Napoleon was an active and ambitious monarch. Below are a few of his modernising initiatives:
1852 – Bon Marché, the world’s first department store opened in Paris. It was a symptom of the growing disposable wealth of the population and even Zola doesn’t seem to be entirely unhappy with the idea (Au Bonheur des Dames is one of his least depressing novels).
1852-1866/7 – Crédit Mobilier was created, succeeded and crashed. It was one of the new banks which were encouraged to fund private industry as well as the government. Zola did not approve.
1853 – the new state of the art covered market Les Halles was opened. It was a modern triumph and La Ventre de Paris describes it in all it’s glory
1854-1870 – The rebuilding of Paris by Houssmann. Today, this is one reason why Paris is such a beautiful city, for Napoleon it was the outcome of enormous public works projects, for Zola it was entirely corrupt (see L’Argent)

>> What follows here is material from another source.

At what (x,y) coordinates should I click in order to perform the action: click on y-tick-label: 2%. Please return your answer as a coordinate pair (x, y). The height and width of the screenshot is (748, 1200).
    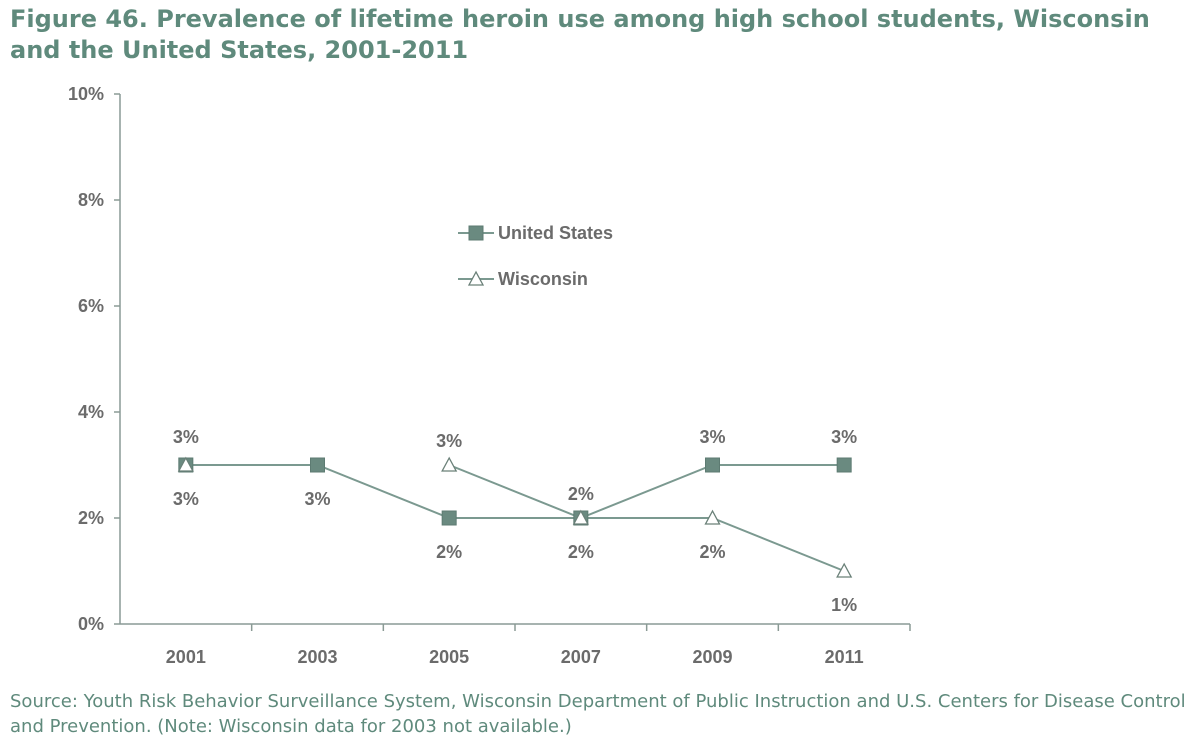
    Looking at the image, I should click on (91, 518).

1864 – I’m not sure if this counts as modernisation or not, but in 1864 the right to strike was legalised. As shown in Germinal, this does not mean that striking was ever pleasant or easy – but thanks to Napoleon III it was at least lawful.

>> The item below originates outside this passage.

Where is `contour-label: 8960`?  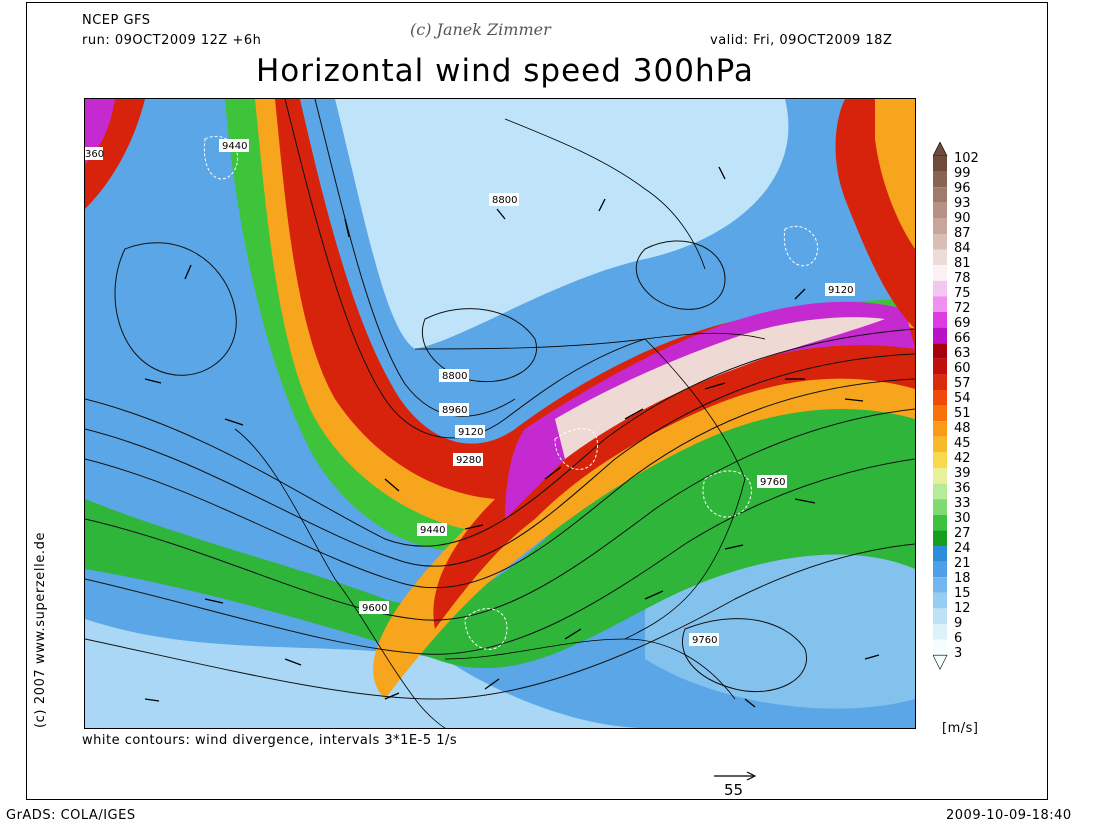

Throughout this period – expansion of the railways. By the end of 1870 France had twenty thousand kilometers of railroads. That’s a lot of space for anonymous murders, as is made eminently clear in La Bête Humaine
Also, though it really deserves it’s own page (and may even get one, in time) this is the age of Impressionism. In 1863 Napoleon III saw a load of the painting that had been rejected by the Salon (including Le déjeuner sur l’herbe – shown above) and said the public should be able to make up their own mind as to what should and what shouldn’t be shown. That year there was a Salon de Refusés in which all kinds of shocking Impressionist works were displayed. Zola was a part of this art movement and captures it wonderfully in L’’Oeuvre.
The end of an era
The Franco-Prussian war which ends the Rougon Macquart cycle took place 19 July 1870 – 10 May 1871. It was a disaster for the 2nd Empire, in fact, Napoleon III died in September 1870 and the battle continued between the 3rd Republic and the Prussians. During this confusing time period, Paris was ruled by The Commune, a revolutionary socialist government. For more details see Le Débâcle, the name says it all.